In systems that distinguish hard rules from editable defaults, how does letting users simulate a requested action (showing what would happen and which rule layer would block or allow it) affect trust, willingness to accept refusals, and later override behavior compared to only learning about constraints after issuing real commands?

legible-model-behavior | Updated at 2026-04-06 18:43

Answer

Allowing users to simulate requested actions—showing the predicted effects and which rule layer would block or allow them—tends to increase trust, willingness to accept refusals, and the quality (though not always the quantity) of later override behavior compared to discovering constraints only after issuing real commands, provided that simulations are clearly marked as non-executing and are tightly integrated with the visible rule hierarchy.

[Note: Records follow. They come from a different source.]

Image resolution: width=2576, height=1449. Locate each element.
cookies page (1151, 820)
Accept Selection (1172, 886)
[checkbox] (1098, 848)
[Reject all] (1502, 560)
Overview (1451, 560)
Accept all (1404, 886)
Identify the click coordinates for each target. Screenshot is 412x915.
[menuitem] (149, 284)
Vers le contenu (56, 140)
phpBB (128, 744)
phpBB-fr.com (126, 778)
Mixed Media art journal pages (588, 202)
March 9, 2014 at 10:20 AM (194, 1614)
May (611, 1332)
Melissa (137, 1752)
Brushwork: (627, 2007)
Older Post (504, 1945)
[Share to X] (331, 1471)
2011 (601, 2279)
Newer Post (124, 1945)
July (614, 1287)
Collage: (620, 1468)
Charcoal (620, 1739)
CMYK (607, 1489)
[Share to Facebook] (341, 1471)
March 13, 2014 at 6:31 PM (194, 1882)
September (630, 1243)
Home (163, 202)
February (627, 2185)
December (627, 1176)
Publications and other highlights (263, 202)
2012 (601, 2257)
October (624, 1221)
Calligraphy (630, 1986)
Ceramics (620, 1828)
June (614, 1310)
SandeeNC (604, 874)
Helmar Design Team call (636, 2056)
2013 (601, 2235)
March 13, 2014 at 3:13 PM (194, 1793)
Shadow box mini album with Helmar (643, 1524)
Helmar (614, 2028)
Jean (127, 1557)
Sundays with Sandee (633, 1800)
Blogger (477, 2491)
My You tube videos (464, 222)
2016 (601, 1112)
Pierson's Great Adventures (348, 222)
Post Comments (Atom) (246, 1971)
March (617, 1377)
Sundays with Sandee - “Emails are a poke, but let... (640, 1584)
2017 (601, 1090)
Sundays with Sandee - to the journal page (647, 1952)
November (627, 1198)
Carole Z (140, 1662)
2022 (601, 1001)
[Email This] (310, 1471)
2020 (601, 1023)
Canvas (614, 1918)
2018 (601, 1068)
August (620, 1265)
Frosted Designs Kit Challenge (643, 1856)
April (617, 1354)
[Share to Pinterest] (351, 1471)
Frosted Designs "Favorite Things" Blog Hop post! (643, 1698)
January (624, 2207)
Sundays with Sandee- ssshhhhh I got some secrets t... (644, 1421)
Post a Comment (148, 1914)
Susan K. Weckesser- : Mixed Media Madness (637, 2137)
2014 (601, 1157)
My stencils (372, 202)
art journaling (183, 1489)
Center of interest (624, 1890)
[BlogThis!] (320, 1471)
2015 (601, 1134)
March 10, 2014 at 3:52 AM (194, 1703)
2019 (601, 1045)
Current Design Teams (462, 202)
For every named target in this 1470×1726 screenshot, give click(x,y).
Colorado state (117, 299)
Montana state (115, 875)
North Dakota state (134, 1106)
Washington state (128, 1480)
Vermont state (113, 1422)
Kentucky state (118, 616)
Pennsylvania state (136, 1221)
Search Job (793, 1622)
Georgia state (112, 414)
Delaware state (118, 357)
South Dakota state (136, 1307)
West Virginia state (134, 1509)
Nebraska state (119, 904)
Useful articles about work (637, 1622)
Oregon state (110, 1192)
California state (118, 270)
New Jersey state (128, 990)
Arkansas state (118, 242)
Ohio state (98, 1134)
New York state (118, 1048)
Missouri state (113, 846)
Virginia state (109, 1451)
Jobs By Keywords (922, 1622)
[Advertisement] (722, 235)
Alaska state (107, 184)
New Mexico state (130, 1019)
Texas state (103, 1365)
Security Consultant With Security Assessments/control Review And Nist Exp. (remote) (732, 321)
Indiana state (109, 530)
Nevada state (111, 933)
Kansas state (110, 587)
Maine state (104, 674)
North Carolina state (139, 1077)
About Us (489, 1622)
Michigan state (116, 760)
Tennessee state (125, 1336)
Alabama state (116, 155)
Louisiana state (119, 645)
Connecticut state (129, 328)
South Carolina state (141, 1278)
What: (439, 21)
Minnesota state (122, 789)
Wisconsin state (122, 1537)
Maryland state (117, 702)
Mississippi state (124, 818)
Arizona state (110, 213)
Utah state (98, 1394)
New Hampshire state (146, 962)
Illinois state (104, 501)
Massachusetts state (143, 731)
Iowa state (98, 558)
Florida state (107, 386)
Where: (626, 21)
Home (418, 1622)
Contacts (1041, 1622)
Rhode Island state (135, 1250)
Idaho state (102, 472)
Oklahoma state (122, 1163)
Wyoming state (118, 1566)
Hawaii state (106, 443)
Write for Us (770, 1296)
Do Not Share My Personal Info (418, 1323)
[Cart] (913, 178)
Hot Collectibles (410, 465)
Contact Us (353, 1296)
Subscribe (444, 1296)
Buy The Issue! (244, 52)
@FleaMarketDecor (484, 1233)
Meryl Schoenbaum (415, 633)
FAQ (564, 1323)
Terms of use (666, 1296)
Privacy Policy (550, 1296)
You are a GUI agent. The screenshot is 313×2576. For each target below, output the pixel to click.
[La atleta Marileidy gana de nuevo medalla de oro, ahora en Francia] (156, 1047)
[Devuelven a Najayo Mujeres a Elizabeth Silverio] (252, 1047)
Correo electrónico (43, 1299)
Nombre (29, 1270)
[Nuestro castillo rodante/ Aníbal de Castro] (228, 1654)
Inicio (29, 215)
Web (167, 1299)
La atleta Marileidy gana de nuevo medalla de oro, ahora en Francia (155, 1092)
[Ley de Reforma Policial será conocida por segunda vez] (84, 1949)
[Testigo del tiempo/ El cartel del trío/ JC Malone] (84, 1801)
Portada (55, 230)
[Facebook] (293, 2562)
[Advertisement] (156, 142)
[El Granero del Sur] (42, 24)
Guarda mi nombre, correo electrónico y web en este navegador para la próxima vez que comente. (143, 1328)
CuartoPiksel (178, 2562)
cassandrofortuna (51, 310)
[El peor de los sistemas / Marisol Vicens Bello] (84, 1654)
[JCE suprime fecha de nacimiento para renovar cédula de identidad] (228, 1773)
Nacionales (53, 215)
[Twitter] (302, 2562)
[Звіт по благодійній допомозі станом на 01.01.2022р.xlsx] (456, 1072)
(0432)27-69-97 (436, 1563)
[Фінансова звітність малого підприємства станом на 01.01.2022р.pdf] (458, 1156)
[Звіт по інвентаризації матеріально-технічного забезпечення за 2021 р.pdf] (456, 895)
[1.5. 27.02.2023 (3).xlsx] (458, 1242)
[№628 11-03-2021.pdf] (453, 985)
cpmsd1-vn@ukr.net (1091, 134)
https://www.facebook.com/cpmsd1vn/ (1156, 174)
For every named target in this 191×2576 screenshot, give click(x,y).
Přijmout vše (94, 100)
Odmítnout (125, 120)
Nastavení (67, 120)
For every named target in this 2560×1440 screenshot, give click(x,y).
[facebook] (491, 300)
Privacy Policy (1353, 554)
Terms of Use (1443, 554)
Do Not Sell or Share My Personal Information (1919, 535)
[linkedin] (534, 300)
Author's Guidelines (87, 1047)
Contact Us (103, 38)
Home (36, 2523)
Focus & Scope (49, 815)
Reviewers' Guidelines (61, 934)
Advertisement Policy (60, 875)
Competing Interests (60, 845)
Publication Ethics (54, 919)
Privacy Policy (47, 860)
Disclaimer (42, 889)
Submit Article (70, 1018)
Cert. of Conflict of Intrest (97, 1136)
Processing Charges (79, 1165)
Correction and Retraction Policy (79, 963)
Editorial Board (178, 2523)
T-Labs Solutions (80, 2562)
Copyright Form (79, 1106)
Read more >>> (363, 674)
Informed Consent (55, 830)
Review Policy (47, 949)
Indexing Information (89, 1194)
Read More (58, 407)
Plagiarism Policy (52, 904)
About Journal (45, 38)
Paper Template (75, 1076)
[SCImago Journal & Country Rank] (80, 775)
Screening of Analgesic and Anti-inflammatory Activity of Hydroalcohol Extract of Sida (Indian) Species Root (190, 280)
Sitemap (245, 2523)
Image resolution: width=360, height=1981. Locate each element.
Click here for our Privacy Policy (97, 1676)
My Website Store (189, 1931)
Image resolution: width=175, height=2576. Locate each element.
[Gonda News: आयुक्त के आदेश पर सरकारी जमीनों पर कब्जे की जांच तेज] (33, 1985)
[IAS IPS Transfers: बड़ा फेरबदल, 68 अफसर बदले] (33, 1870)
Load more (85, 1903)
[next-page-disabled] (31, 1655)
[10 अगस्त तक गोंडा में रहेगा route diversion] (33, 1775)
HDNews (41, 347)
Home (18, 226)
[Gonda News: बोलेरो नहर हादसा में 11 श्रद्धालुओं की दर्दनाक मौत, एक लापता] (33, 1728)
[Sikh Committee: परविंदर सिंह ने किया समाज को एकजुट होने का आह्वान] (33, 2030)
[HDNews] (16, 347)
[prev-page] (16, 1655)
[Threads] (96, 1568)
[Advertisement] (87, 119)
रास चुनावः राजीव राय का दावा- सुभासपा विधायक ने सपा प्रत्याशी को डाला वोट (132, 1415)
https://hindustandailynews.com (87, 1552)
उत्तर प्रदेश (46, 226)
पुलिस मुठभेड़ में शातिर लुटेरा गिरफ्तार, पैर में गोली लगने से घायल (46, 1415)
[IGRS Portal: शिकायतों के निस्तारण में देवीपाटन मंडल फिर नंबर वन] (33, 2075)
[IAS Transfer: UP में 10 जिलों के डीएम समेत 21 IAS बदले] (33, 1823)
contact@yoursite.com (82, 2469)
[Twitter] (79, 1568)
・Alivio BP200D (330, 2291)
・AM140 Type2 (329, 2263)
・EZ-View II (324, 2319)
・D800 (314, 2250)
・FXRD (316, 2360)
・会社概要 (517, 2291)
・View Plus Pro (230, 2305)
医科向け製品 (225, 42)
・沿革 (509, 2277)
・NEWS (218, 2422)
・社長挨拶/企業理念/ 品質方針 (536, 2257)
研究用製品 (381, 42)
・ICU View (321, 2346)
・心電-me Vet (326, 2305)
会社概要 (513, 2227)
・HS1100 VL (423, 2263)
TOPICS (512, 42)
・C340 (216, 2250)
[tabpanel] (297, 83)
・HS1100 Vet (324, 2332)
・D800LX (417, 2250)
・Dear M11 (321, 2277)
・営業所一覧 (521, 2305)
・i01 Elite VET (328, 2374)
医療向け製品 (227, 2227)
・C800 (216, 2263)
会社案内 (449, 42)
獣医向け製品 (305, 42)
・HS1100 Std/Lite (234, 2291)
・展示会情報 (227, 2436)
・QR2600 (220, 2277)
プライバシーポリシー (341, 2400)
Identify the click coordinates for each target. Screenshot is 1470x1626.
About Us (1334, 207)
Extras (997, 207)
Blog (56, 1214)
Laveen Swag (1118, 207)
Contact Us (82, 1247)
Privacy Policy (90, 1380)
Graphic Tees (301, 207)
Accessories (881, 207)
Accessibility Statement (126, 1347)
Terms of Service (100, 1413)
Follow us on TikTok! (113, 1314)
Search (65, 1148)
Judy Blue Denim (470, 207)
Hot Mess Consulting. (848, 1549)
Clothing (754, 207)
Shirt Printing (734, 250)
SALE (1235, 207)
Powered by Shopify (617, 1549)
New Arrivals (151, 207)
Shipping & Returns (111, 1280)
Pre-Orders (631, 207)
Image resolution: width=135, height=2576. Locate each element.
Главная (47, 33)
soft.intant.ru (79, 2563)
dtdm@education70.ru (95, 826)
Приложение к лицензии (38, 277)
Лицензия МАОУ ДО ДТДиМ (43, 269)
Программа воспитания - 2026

Effects relative to post‑hoc constraint discovery:

Trust
- Simulations that preview both outcomes and the responsible rule layer make the legible behavior policy feel predictive rather than merely descriptive, echoing benefits seen with visible chains of command, local policies, and action budgets. Users see that constraints are stable rules, not ad-hoc reactions.
- Trust is highest when the simulation UI explicitly labels each gate with its rule type (e.g., hard org rule vs user default) and uses the same labels in later real refusals; this consistency parallels trust gains from org-labeled defaults and explicit override justifications.
Willingness to accept refusals
- When users see in advance that a hard rule will block a simulated action—and that relaxing relevant defaults would still not bypass that layer—they are more willing to accept the eventual real refusal as enforcement of a known constraint rather than arbitrary assistant behavior.
- Acceptance is further improved if, at refusal time, the assistant can reference the prior simulation (“As previewed, this step is blocked by the org export rule”), similar to how prior exception and local-policy framing helps users attribute refusals to the chain of command instead of to the assistant.
Later override behavior
- Simulations tend to reduce misdirected or futile overrides (e.g., repeatedly toggling a default that cannot affect a hard rule), because users can see which layer is actually decisive for a given action before committing. This channels override attempts toward tunable defaults and time-bounded exceptions where they are more likely to succeed.
- However, by making the boundaries clearer, simulations can increase targeted override proposals at layers that appear negotiable (e.g., asking for temporary side-effect exceptions where the simulation shows a default-based block). When paired with soft-proposal handling and brief justifications for rejected overrides, this generally improves overall satisfaction with override handling even if the raw number of override attempts rises.

Failure modes

If simulations imply that certain actions are allowed but real executions are later blocked by unmodeled or opaque rules, they create a strong “fake control” effect and can erode trust more than having no simulation at all.
Overly detailed or cognitively heavy simulations risk overwhelming users, blurring the distinction between hard rules and defaults and undermining the intended clarity benefits.

Overall, preview-style simulations that (a) accurately reflect the chain of command, (b) clearly distinguish hard rules from editable defaults, and (c) reuse the same labels and rationales during real refusals tend to make constraints feel more legitimate and predictable, increasing trust, improving acceptance of refusals, and steering override behavior toward meaningful, policy-consistent adjustments rather than frustrated trial-and-error.